El 27 de octubre, Eguía hostigaba a Córdoba en Guevara, y a mediados de noviembre le obligaba a retirarse de una atrevida incursión a Estella. Fue en estas fechas cuando comenzaba Córdoba a construir sus famosas líneas, destinadas a impedir las incursiones de los carlistas fuera del territorio en ellas delimitado, y también a dificultar sus aprovisionamientos de víveres y municiones. Aunque la experiencia demostrase que podían ser atravesadas sin excesivos problemas por las expediciones que los carlistas enviaban al interior de la península, sirvieron para imposibilitar que los carlistas pudieran realizar sus periódicas invasiones de la Ribera, acabaron con el bloqueo semi-permanente al que estaban sometidas Pamplona y Vitoria y, “a no existir la guerra en otros puntos del Reino”, hubieran podido ser decisivas. Otro suceso que empeoró la situación de los carlistas fue el alzamiento pro-liberal de los valles de la Aezcoa, el Roncal y Salazar, que desde la época de Zumalacárregui habían quedado abandonados a su suerte.
Primera batalla de Arlabán (16-18 de enero de 1836)
En la madrugada del 3 de enero de 1836, los chapelgorris, la brigada ligera del brigadier Reid y el BI-2 inglés salieron de Vitoria con dirección a Salvatierra, donde se decía que los carlistas habían concentrado 22 BIs.
A mediodía se escuchó desde la ciudad un breve tiroteo procedente de una refriega entre los chapelgorris y dos o tres puestos avanzados carlistas que se dejaron ver en las inmediaciones de Arbulo. Aquella tarde fueron ocupados los pueblos de Elorriaga, Arcaute e Ilárraza.

## Registros de una colección

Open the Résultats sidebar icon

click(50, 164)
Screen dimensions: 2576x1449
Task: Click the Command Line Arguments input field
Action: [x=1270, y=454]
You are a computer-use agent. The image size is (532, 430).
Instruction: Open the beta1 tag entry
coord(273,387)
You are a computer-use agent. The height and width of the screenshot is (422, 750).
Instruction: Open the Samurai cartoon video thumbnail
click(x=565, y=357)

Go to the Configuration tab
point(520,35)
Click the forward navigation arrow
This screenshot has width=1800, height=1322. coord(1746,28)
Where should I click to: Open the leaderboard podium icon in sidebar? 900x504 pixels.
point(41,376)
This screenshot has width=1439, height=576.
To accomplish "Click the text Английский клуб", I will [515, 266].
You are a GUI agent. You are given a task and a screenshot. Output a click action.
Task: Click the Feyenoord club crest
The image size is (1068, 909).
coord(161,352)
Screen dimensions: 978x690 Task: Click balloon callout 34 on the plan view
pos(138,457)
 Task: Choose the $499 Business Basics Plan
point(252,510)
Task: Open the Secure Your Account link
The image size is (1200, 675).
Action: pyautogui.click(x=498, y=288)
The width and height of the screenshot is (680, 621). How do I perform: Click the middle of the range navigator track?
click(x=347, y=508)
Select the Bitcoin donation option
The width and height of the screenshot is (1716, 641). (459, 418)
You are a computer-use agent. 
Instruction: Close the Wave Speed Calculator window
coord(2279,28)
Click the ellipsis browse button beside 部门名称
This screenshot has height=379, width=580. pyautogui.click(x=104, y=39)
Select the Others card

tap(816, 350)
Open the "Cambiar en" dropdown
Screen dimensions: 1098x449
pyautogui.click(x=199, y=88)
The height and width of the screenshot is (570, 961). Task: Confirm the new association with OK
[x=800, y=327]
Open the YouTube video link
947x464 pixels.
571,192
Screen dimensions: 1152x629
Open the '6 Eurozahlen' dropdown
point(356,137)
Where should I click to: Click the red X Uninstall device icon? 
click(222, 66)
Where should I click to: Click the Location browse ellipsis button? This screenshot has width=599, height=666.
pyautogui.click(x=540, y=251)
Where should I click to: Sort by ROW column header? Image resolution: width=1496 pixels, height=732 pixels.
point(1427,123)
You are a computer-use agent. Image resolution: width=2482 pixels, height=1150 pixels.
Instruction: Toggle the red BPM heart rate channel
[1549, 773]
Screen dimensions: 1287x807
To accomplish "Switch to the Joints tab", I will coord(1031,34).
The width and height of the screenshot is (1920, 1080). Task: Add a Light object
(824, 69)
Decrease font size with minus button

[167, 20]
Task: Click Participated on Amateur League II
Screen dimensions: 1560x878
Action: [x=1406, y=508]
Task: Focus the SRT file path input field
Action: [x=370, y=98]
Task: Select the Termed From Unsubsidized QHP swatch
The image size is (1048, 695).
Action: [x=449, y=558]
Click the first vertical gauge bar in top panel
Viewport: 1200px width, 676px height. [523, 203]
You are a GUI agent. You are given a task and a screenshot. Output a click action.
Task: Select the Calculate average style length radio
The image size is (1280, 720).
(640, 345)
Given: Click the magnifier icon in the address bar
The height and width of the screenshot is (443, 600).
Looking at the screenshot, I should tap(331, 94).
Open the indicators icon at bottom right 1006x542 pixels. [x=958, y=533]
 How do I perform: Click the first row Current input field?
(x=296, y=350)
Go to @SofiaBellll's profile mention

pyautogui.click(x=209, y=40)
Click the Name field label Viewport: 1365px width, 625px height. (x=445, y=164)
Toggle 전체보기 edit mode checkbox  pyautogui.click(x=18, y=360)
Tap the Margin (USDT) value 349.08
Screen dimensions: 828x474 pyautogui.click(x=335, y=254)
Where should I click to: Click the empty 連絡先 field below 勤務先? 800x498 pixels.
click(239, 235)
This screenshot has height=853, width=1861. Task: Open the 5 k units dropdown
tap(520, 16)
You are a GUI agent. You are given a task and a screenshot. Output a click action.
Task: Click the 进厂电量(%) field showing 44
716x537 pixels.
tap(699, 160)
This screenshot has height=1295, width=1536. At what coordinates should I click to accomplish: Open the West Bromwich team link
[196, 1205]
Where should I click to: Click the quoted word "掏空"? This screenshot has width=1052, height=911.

## TAREAS A REALIZAR
• A. Según el texto sobre la guerra carlista, ¿qué dos ciudades dejaron de sufrir el bloqueo semipermanente gracias a las líneas de Córdoba?
• B. Retoma el texto sobre la guerra carlista y continúalo a partir de su última oración.
Los registros no guardan relación con el texto sobre la guerra carlista.

## RESULTADOS ESPERADOS
• A. Pamplona y Vitoria.

• B.
El 7 de enero, se sumó a las fuerzas anteriores el RI-1 inglés, que había salido la víspera de la capital alavesa. Después de Ilárraza fueron ocupadas las aldeas de Cerio y Matauco, muy próximas entre sí. En esta última levantaron una barricada de troncos que cortaba la carretera. Un pelotón de soldados se quedó defendiéndola.
Los ingleses permanecieron varios días acuartelados en estos pueblos, esperando que Córdoba determinase la fecha del ataque; pero el general no quería iniciarlo hasta que la Legión Francesa se sumase al grueso de las tropas. Durante estas jornadas de espera inactiva, en las que no quedaba otro recurso para entretener las horas que observar los movimientos del adversario.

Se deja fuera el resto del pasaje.